March 27, 2008

Gap-Front Toilet Seats/Friday the 13th

Stupid Question ™
Aug. 26, 1999
By John Ruch
© 1999

Q: Why do some public toilets have a little gap in the front of the seat? I’ve never seen such seats in a private home.
—anonymous


A: The modern toilet is an engineering catastrophe.

It catches defecation and female urination OK. But its small size (exactly fitting the buttocks-to-genitals region) and shape make it unsanitary and annoying for anything else: wiping, standing urination, comfort.

“Open-front” or “split-front” seats with the little gap came in around 1940 to mitigate the errors. If standing males don’t lift the seat, they can drip urine onto its front; the gap supposedly eliminates this.

It also keeps the penis from touching the seat when a man is seated.

Though hardly making toilets much better, open-front seats were instituted as code almost everywhere by the 1950s. They didn’t catch on in private homes because of the public-toilet stigma. Also, men are theoretically more conscientious at home and will always lift the seat (though many do so in public toilets as well).

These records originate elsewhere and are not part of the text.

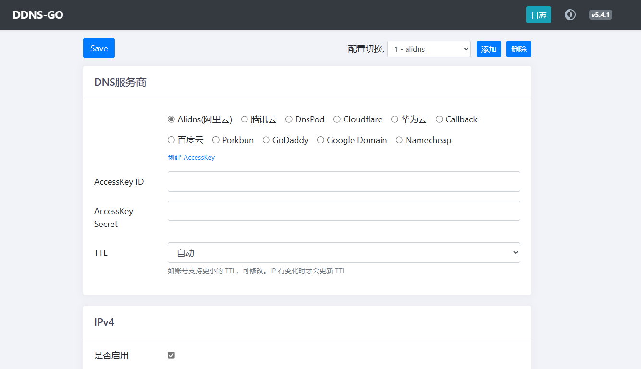Screen dimensions: 641x369
Task: Click the v5.4.1 version badge
Action: pos(600,14)
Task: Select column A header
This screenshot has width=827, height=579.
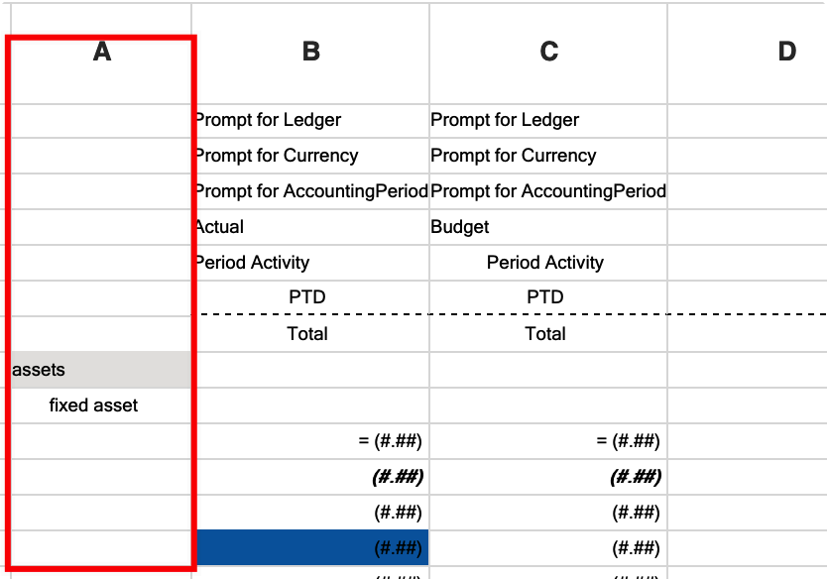Action: 101,53
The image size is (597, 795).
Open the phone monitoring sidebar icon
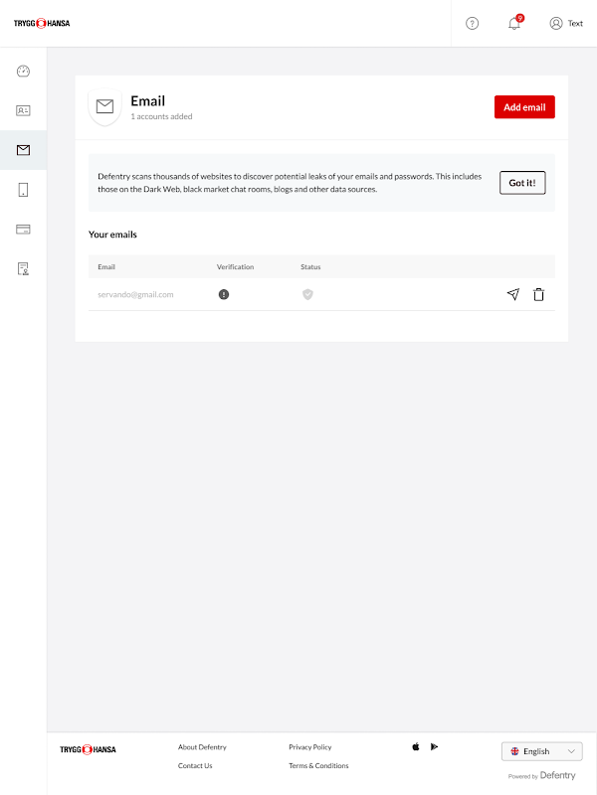pyautogui.click(x=23, y=190)
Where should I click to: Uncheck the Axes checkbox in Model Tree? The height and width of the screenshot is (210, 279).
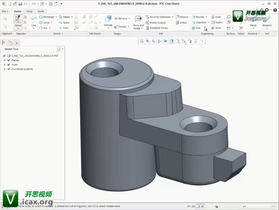pos(9,65)
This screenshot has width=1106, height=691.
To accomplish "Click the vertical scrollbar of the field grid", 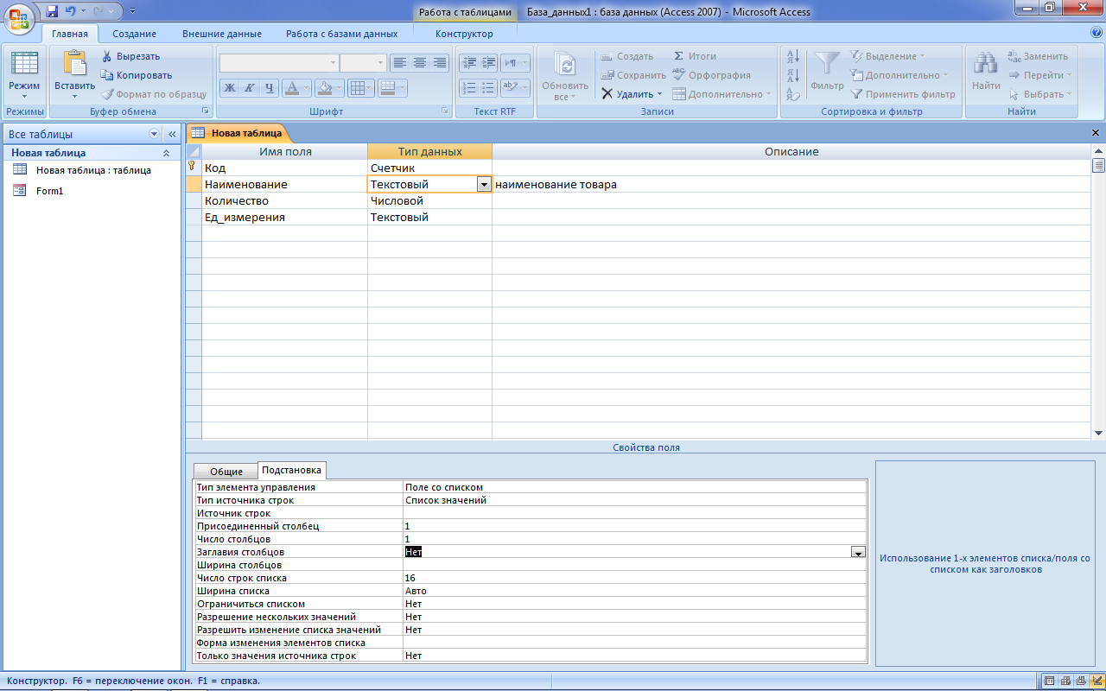I will point(1098,294).
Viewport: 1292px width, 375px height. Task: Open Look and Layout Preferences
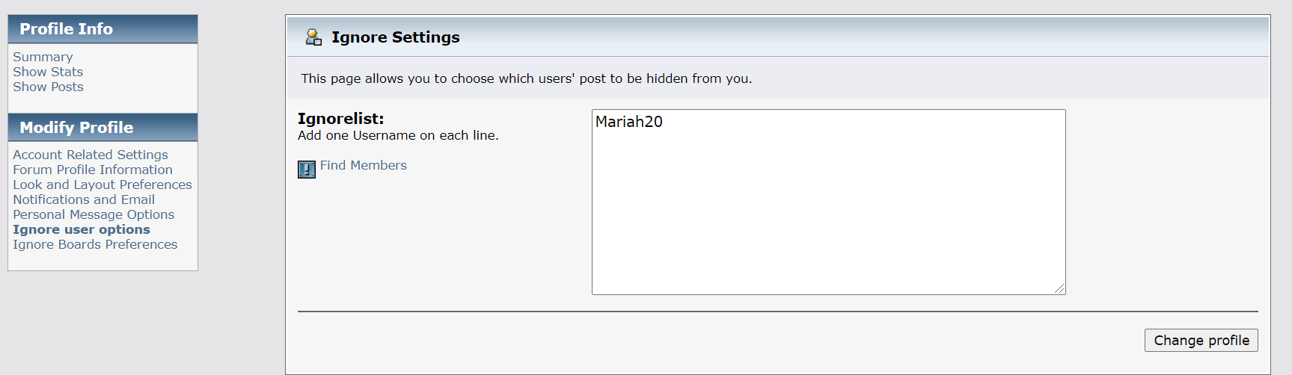pos(102,185)
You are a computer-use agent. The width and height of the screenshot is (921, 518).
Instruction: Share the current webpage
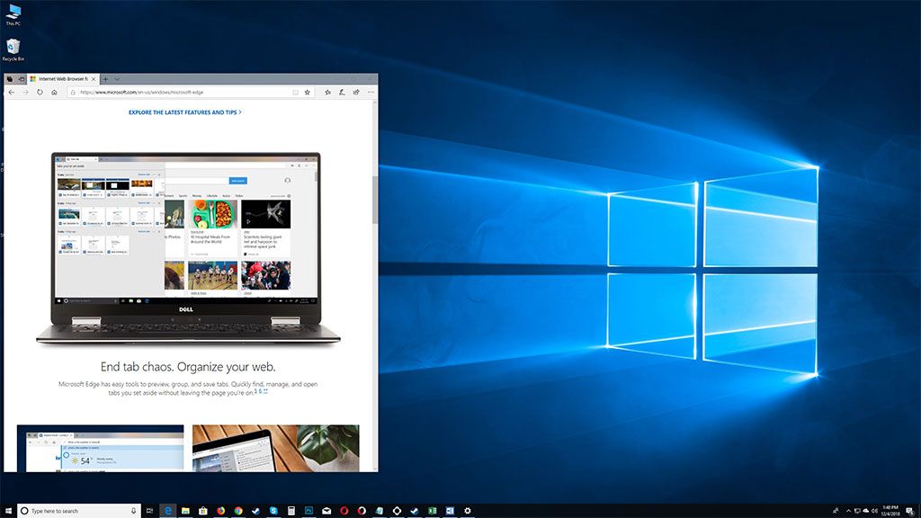click(x=354, y=92)
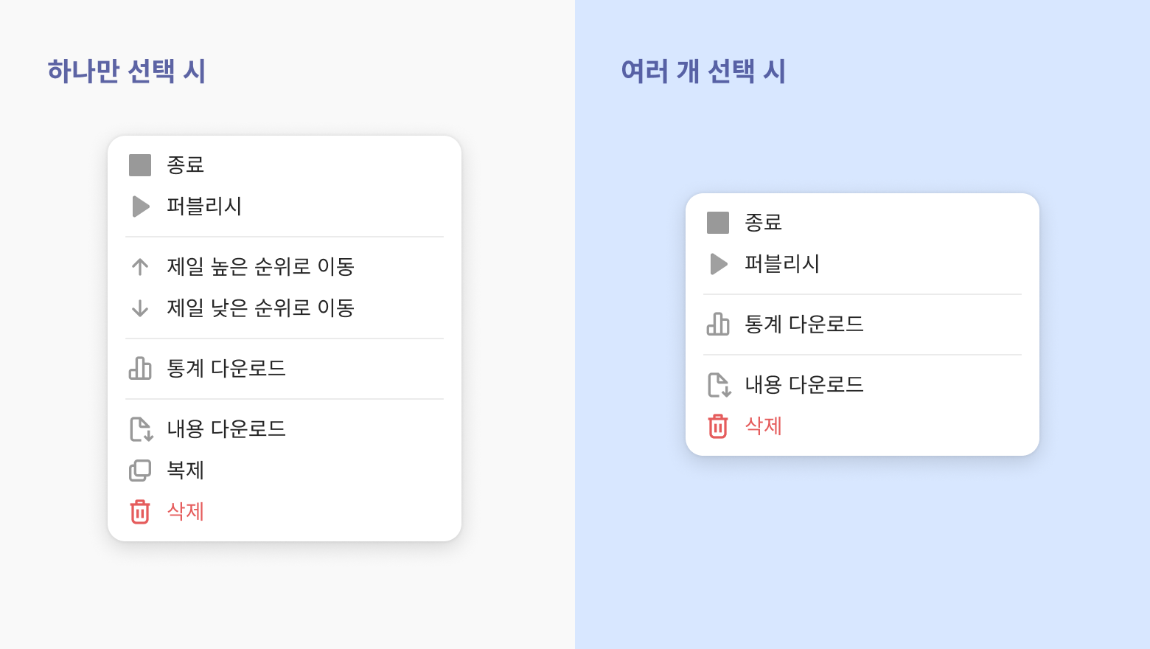The image size is (1150, 649).
Task: Choose 통계 다운로드 in the single-select menu
Action: tap(285, 368)
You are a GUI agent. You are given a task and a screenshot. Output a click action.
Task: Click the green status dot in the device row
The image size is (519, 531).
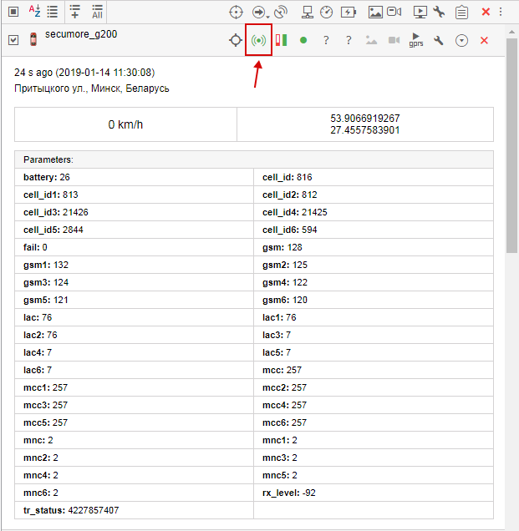(x=303, y=40)
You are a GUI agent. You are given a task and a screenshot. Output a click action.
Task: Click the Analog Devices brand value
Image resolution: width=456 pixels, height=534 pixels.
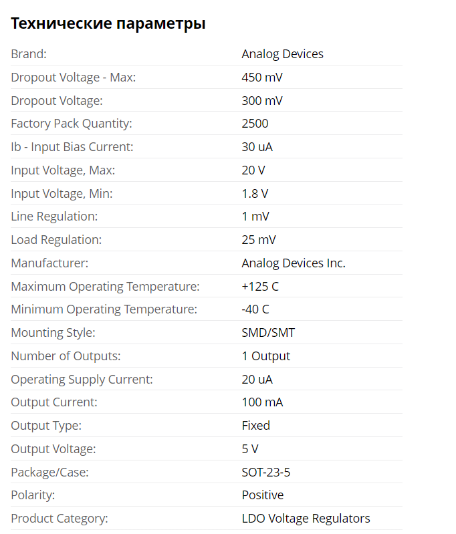pyautogui.click(x=282, y=54)
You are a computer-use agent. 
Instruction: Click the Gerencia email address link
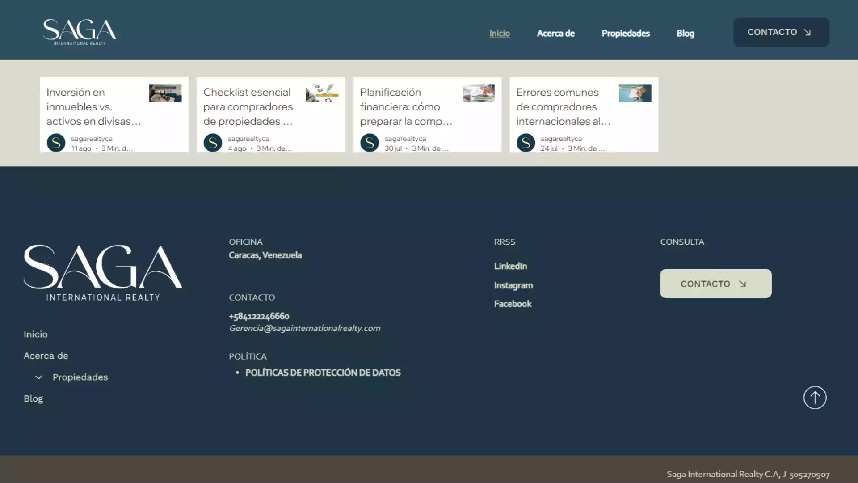point(305,328)
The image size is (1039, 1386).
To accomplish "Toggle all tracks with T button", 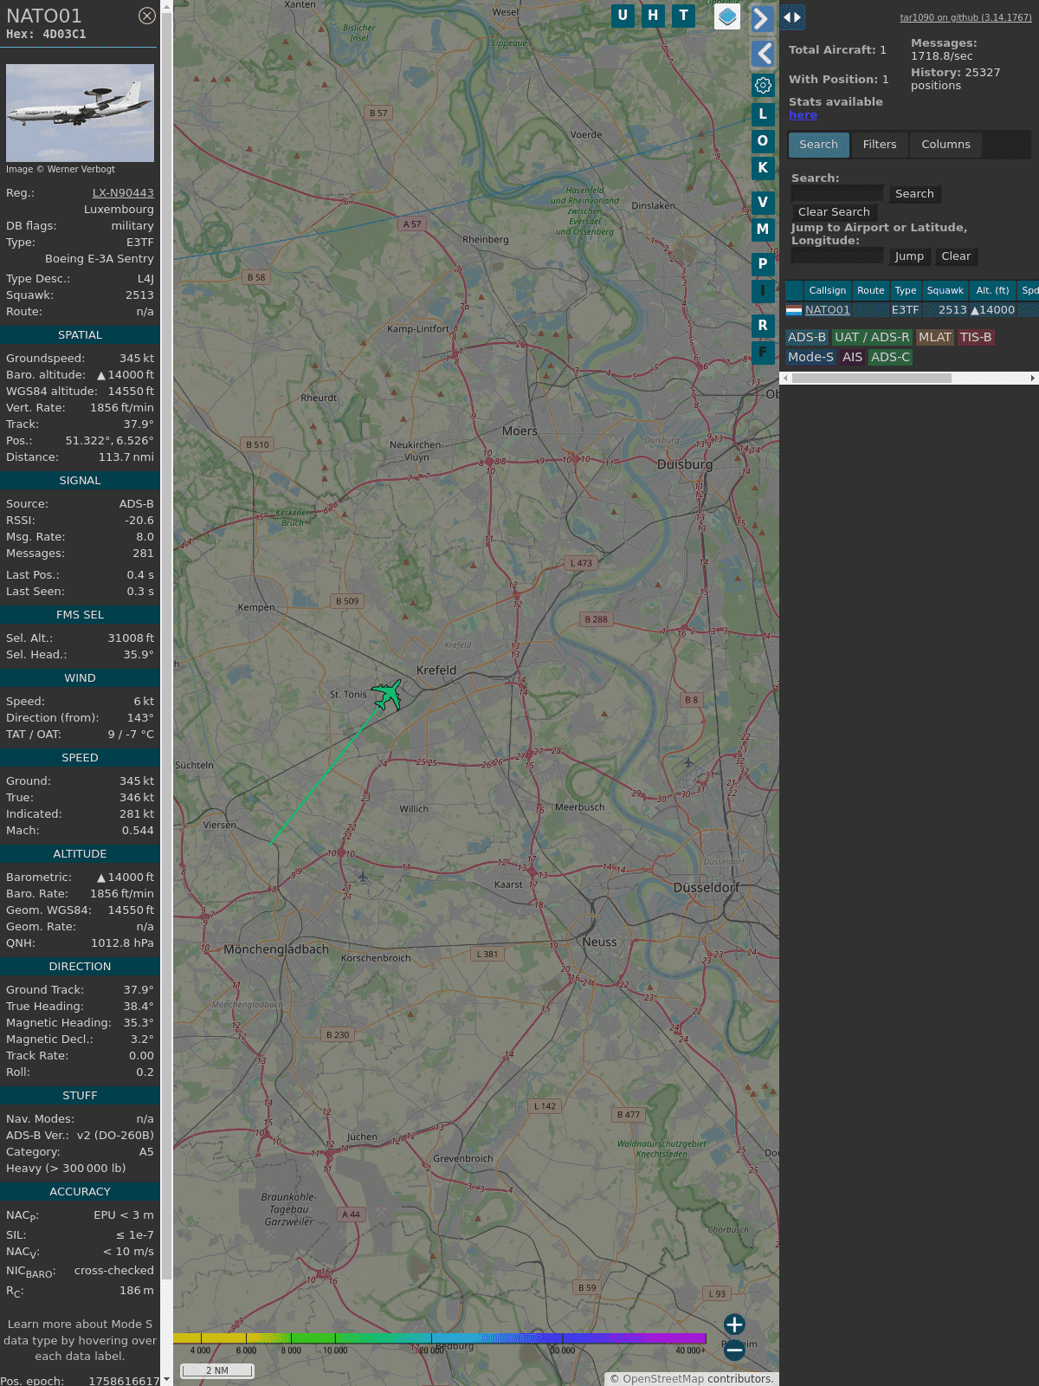I will [683, 16].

But different societies have different concerns. In Mexico, new toilet seats are almost all open-front, whether public or private, even though there’s no seat code at all.

* * * * *

An update on the Aug. 12 column about Friday the 13th: I said Friday and 13 were originally independently unlucky (the former due to Good Friday, the latter due to the Last Supper). They came together as Friday the 13th in this century, which was popular only post-1930 (for unknown reasons).

Reader Tim Adams disagrees. He says Friday the 13th dates to Friday, Oct. 13, 1307—the date that a group of Crusader knights called the Knights Templar was arrested for heresy.

The Templars—a staple of conspiracy theories—were arrested on that date, and a couple of recent books assert this as the origin of Friday the 13th.
But they offer no proof beyond the coincidence of dates.

And a survey of 14 Templar histories from 1852 to 1999 undermines the claim.

Pre-1930s books don’t mention the date was a Friday and say nothing about Friday the 13th.

Books from the ’60s to the ’80s start mentioning it was a Friday, obviously alluding to Friday the 13th, but make no claim that the Templars originated the superstition. (One even claims Friday was chosen as the arrest day because of Good Friday.)

It is only in the late ’80s that the origin claim pops up, and only in conspiracy literature.

Friday the 13th is clearly of recent origin. The earliest known citation of it is from 1913, predating its mention in Templar literature.

It is probably that a 1930s-1960s Templar historian noticed Oct. 13, 1307 was a Friday and simply decided to note the amusing coincidence.

Tim could still be half-right: it’s possible that a ’30s-’60s Templar history somehow popularized Friday the 13th. But while further evidence is lacking, how Friday and 13 came together remains a mystery.